*STATED TASK*: Format every line of text in the rows below as a JSON list of strings, one string per line. Skip blank lines and leave the pictures out.

*SOURCE MATERIAL*:
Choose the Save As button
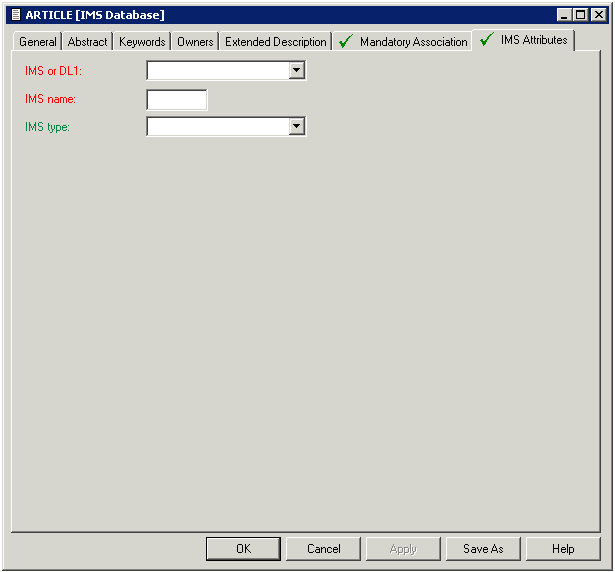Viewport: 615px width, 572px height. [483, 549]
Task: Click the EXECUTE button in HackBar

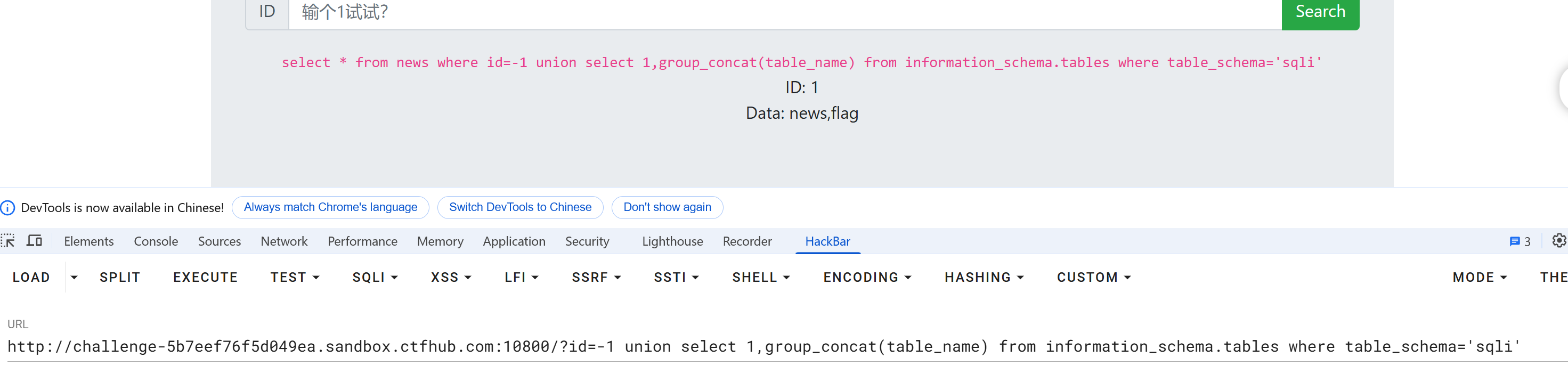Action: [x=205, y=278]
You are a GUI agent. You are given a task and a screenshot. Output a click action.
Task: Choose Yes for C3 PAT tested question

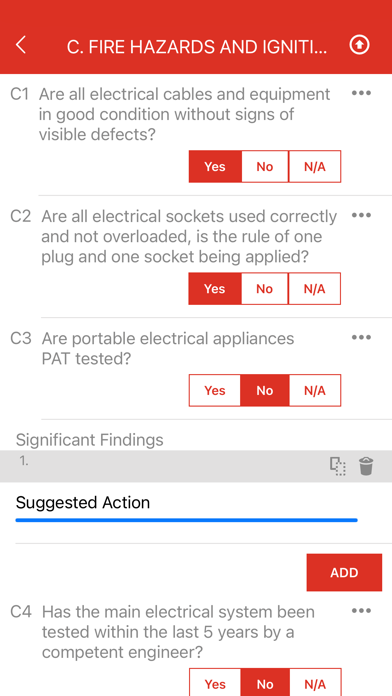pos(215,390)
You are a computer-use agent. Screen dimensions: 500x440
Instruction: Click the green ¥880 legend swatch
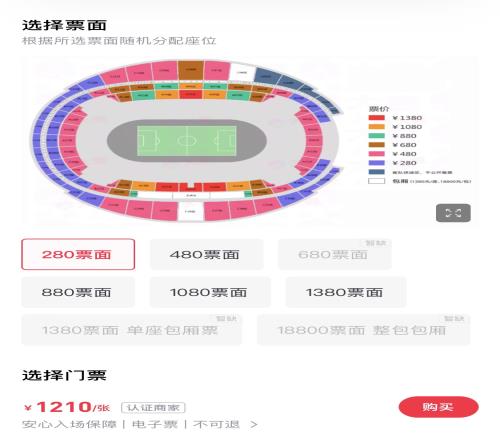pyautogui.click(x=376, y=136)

*WORKED SOLUTION*:
[
  "Choose the Save As button",
  "Viewport: 615px width, 572px height. [483, 549]",
  "Task: Click the EXECUTE button in HackBar",
  "Action: [x=205, y=278]",
  "You are a GUI agent. You are given a task and a screenshot. Output a click action.",
  "Task: Choose Yes for C3 PAT tested question",
  "pos(215,390)",
  "You are a computer-use agent. Screen dimensions: 500x440",
  "Instruction: Click the green ¥880 legend swatch",
  "pyautogui.click(x=376, y=136)"
]